[データセットの行]
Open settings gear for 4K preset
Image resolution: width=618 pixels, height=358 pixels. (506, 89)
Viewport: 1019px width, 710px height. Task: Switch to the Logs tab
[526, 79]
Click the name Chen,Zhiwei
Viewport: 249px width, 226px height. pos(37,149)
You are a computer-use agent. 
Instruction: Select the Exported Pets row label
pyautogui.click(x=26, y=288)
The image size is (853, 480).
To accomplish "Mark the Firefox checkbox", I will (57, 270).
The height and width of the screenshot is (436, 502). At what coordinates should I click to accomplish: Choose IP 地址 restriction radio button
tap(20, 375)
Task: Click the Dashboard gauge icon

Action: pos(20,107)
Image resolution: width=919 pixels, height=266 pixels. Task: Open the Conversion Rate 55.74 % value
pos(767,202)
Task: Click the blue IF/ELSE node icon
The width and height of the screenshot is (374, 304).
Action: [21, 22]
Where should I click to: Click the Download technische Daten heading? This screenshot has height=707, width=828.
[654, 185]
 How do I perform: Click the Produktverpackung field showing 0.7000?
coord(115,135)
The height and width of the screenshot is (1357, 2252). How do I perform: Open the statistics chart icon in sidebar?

出題
先頭の行から「Viewport: 249px width, 226px」を含む行まで、その行も含めて一字も変えずに出力すること。

解答例
Open settings gear for 4K preset
Image resolution: width=618 pixels, height=358 pixels. (506, 89)
Viewport: 1019px width, 710px height. Task: Switch to the Logs tab
[526, 79]
Click the name Chen,Zhiwei
Viewport: 249px width, 226px height. pos(37,149)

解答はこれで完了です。